TRIBUN-MEDAN.COM – Berikut pengakuan Cahyo (45) pembunuh Sugiati (44) wanita ditemukan tewas di rumah kontrakannya di Lampung.
Sebelumnya dikabarkan Sugiarti tewas akibat terjatuh dari tangga.
Terkini terungkap ternyata Sugiarti meninggal dunia karena dibunuh temannya yakni Cahyo pakai kapak.
Hal itu lantaran Cahyo panik saat korban mengaku hamil dan minta dinikahi.
"Awalnya korban dikabarkan meninggal dunia karena terjatuh dari tangga rumahnya. Namun saat petugas cek kondisi korban, petugas melihat tanda-tanda lain, seperti bekas penganiayaan," kata Kapolres Lampung Selatan AKBP Yusriandi Yusrin.
Kepala bagian belakang korban terdapat luka serta mengeluarkan darah.

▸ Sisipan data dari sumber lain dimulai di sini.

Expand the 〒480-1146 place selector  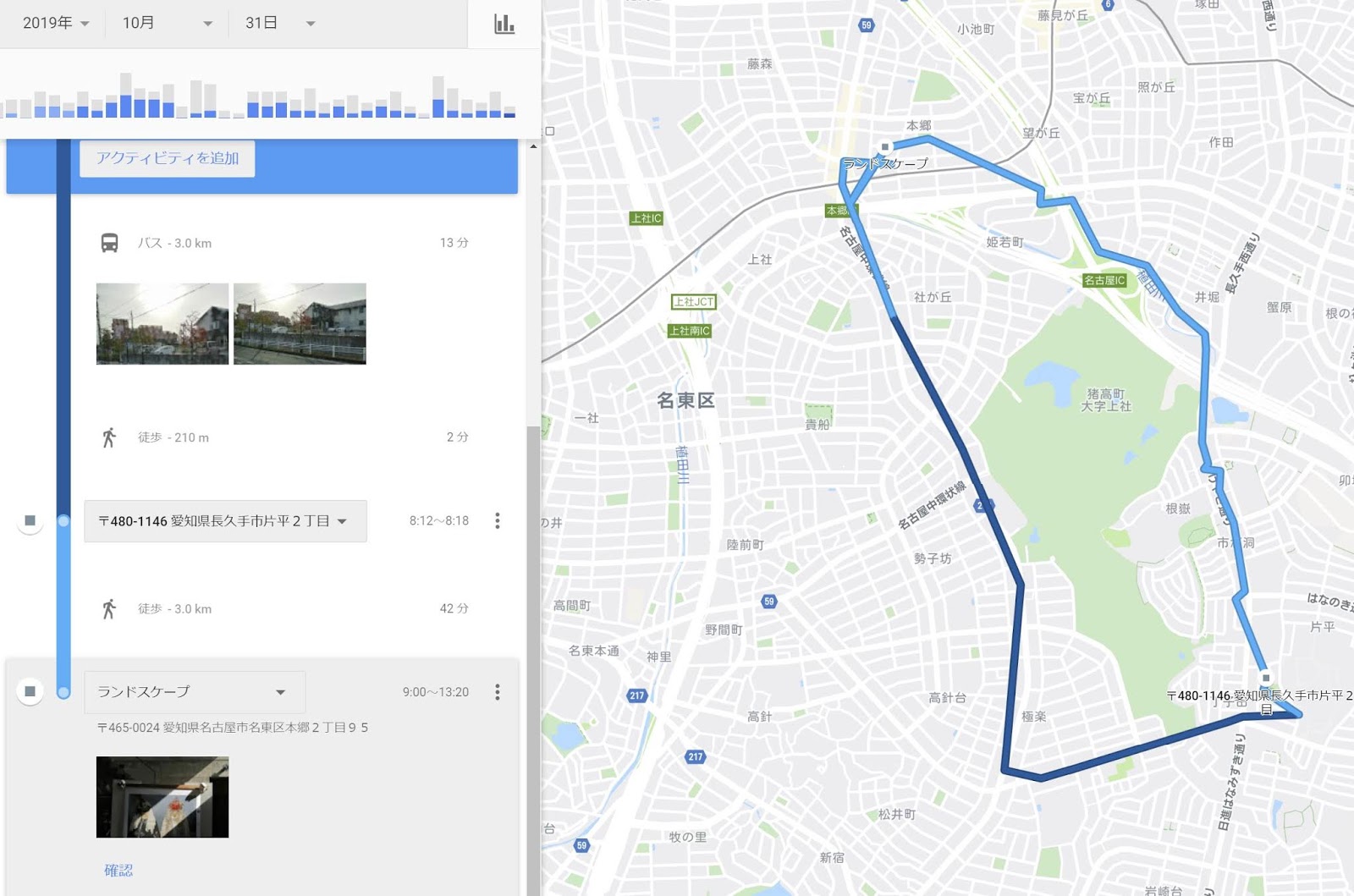225,521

Berbekal laporan dan hasil olah TKP, polisi kemudian melakukan penyelidikan.
Polsek Tanjung Bintang bekerjasama dengan inafis Polres Lampung mengindentifikasi kematian korban.

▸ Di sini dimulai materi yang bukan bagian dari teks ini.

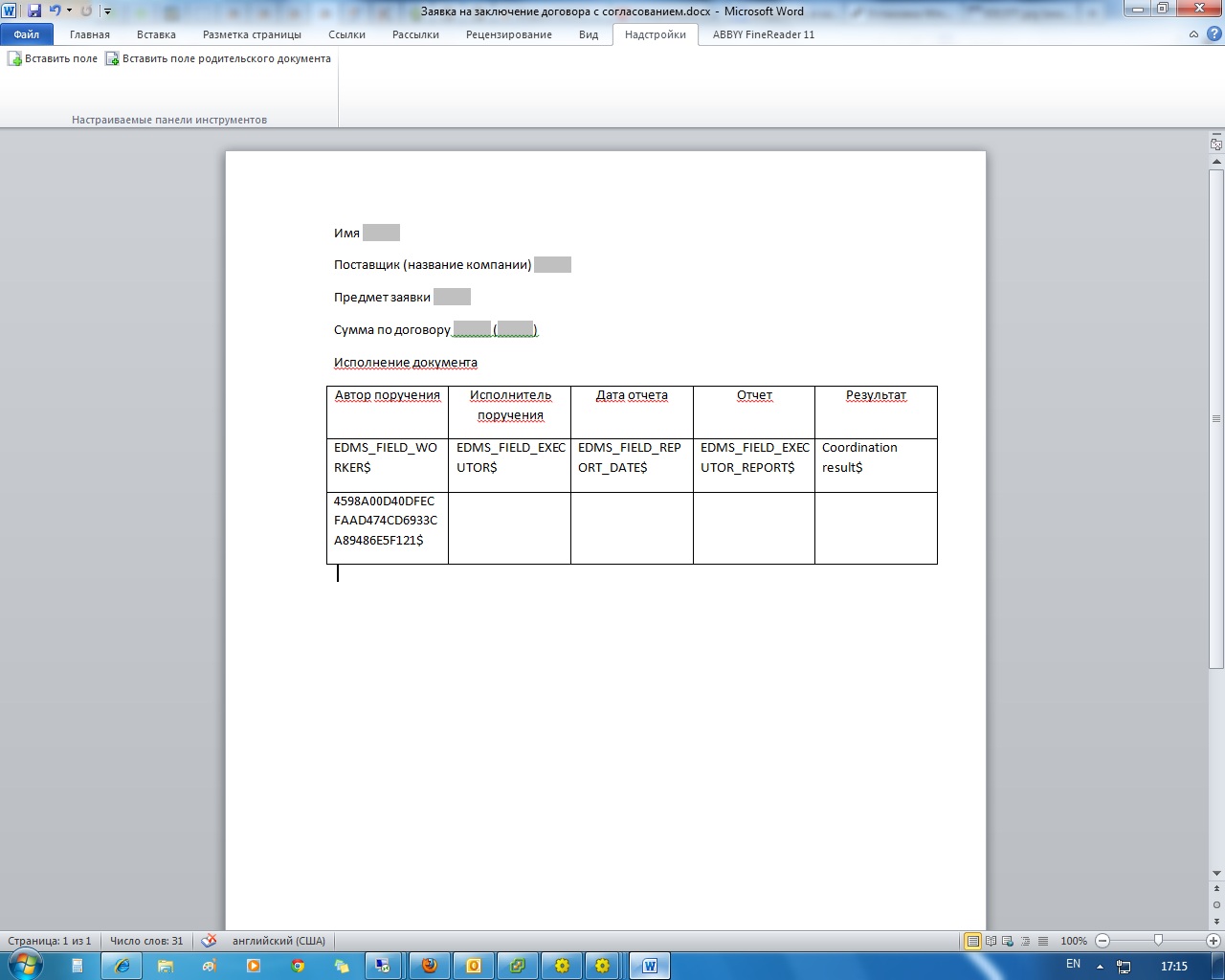Click the zoom slider handle
The image size is (1225, 980).
tap(1158, 941)
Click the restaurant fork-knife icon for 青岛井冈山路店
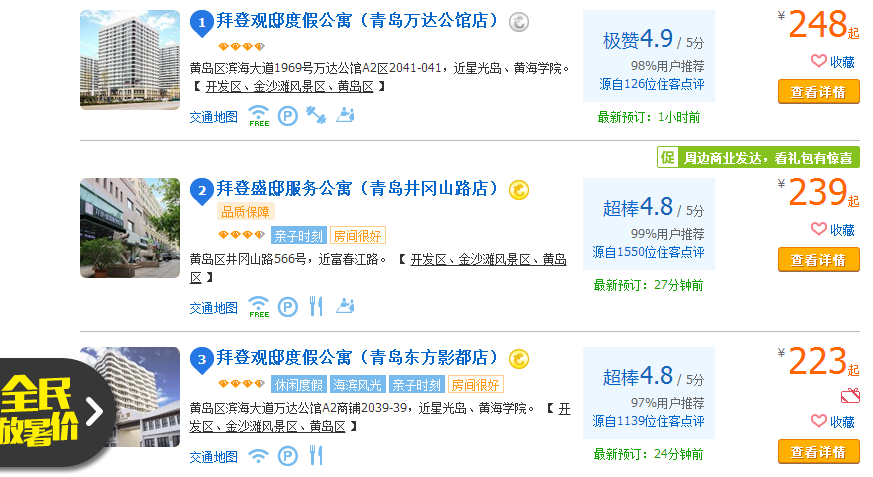 pyautogui.click(x=316, y=306)
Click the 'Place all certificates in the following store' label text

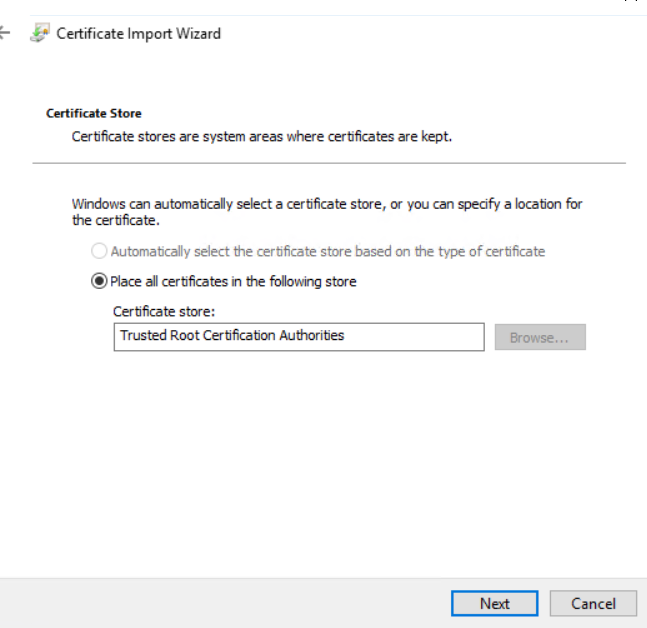point(233,282)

"Setelah Polsek Tanjung Bintang gelar olah TKP dengan inafis, maka disimpulkan penyebab kematian korban bukan karena kecelakaan melainkan karena penganiayaan," ujarnya.

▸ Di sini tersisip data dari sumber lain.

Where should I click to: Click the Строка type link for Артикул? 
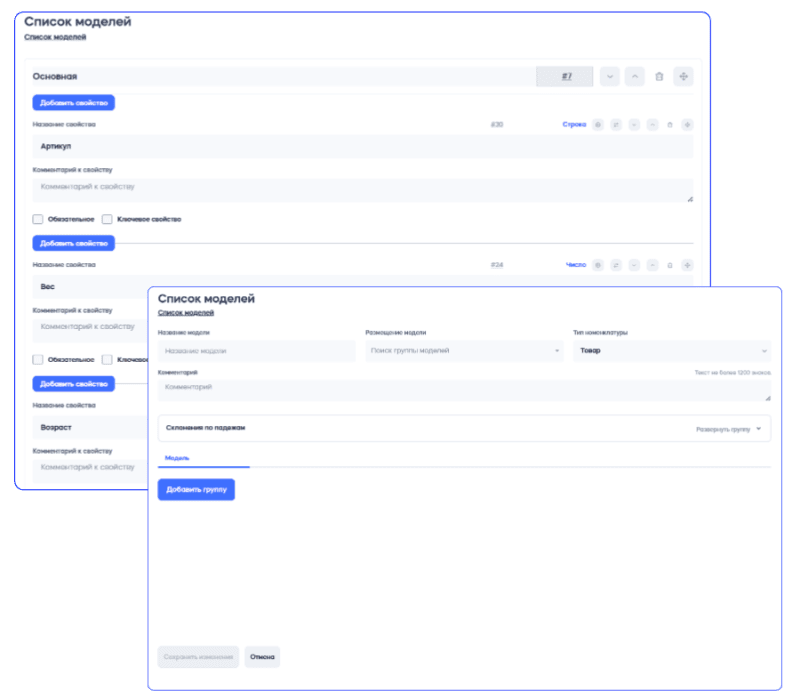point(574,125)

Polisi lalu mencari informasi dengan siapa korban terakhir kali bertemu sebelum meninggal dunia.
"Setelah diselidiki, ternyata korban terakhir kali bertemu dengan pelaku Cahyo," ujarnya.
Polisi lalu menjemput Cahyo di kediamannya dan menginterogasi.
Saat diinterogasi Cahyo mengakui perbuatannya.
Bahkan dia sempat ikut menghadiri pemakaman korban dan juga ikut yasinan.
Kapolres mengatakan, pelaku pembunuhan, Cahyo sempat membuat penyidik pusing karena memberikan keterangan yang berubah-ubah.
Saat diinterogasi Cahyo mengakui semua perbuatannya.
Dia juga menunjukkan lokasi tempat ia membuang barang bukti berupa kapak yang digunakannya untuk membunuh korban.
Barang bukti kapak ditemukan di lokasi pembuangan yang cukup jauh dari TKP.
HP korban juga dibuang pelaku di area yang sama.
Namun HP korban tidak berhasil ditemukan.
Pelaku menunjukkan upaya untuk menghilangkan jejak.
Beruntungnya masih ada bukti percakapan dari korban di HP pelaku.
"Pelaku melakukan tindakan ini karena panik, saat korban menuntut dinikahi karena hamil," lanjut Kapolres.
Sebelumnya, Kapolres Lampung Selatan AKBP Yusriandi Yusrin mengatakan, Cahyo berprofresi sebagai pedagang, warga Dusun Kali Rejo, Desa Jati Baru, Kecamatan Tanjung Bintang, Lampung Selatan.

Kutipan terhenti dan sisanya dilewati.